Go on an epic and intimate journey with acclaimed photographer Arthur Tress as he enters his 8th decade. Former long time Cambria resident, Tress grapples with relationships, legacy, the aging process, and loneliness all while continuing to develop his photographic art.

A display of Arthur's work will run from September 1st - 30th at the Cambria Center for the Arts Studio Gallery

Filmmaker: Stephen Berkeley Lewis - Director/Cinematographer/Editor/Sound Design

Wine-tasting reception included with admission Sponsored by Harmony Cellars  6:00 - 6:45 pm

The screening will be followed by a Q&A with Stephen Berkeley Lewis and Special Guest, Arthur Tress!

About Arthur:

Born in Brooklyn, New York, on November 24, 1940, Arthur Tress began his first camera work as a teenager in the surreal neighborhood of Coney Island where he spent hours exploring the decaying amusement parks. Later, during five years of world travel, mostly in Asia and Africa, he developed an interest in ethnographical photography that eventually led him to his first professional assignment as a U.S. government photographer recording the endangered folk cultures of Appalachia.

Seeing the destructive results of corporate resource extraction, Tress began to use his camera to raise environmental awareness about the economic and human costs of pollution. Focusing on New York City, he began to photograph the neglected fringes of the urban waterfront with a straight documentary approach. This gradually evolved into a more personal mode of “magic realism” combining improvised elements of actual life with stage fantasy that became his hallmark style of directorial fabrication. In the late 1960s Tress was inspired to do a series based upon children’s dreams that combined his interests in ritual ceremony, Jungian archetypes, and social allegory. Later bodies of work dealing with the hidden dramas of adult relationships and the reenactments of male homosexual desire evolved from this primarily theatrical approach.

Beginning in the early 1980s, Tress began shooting in color, creating room-sized painted sculptural installations out of found medical equipment in an abandoned hospital on New York’s Welfare Island. This led to a smaller scale exploration of narrative still life within a children’s toy theater and a portable nineteenth-century aquarium.
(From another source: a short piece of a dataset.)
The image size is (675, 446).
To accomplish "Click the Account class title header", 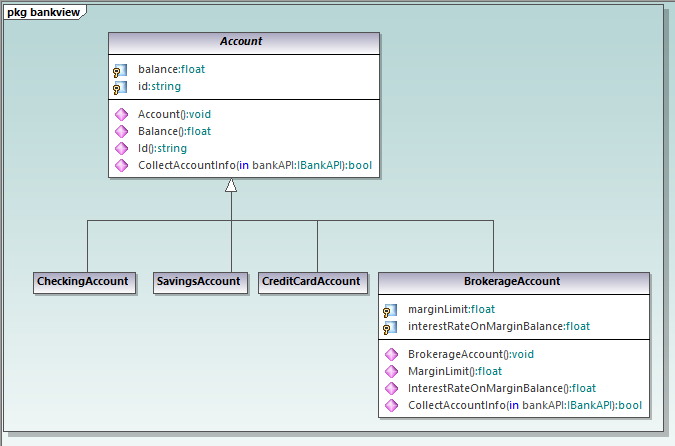I will click(244, 42).
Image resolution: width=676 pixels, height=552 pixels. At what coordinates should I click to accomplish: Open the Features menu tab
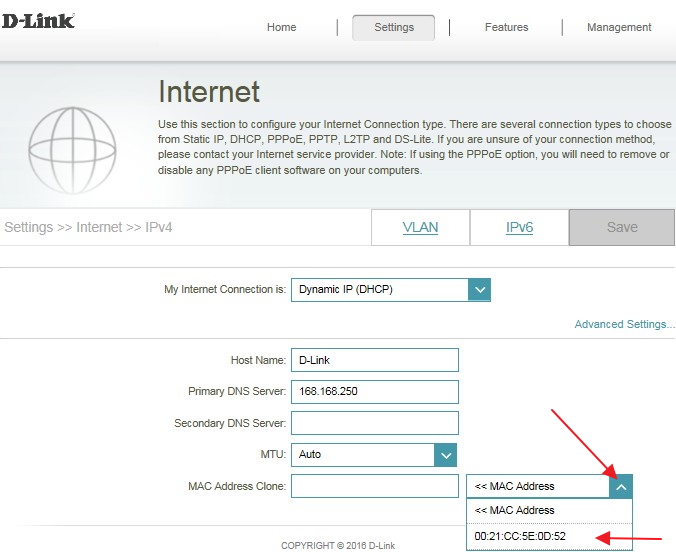(506, 28)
Around 2002, Tress returned to gelatin silver, exploring more formalist themes in the style of mid- century modernism, often combining a spontaneous shooting style with a constructivist’s sense of architectural composition and abstract shape. In addition to images of California skateboard parks, his recent work includes the round images of the series Planets and the diamond-shaped images of Pointers.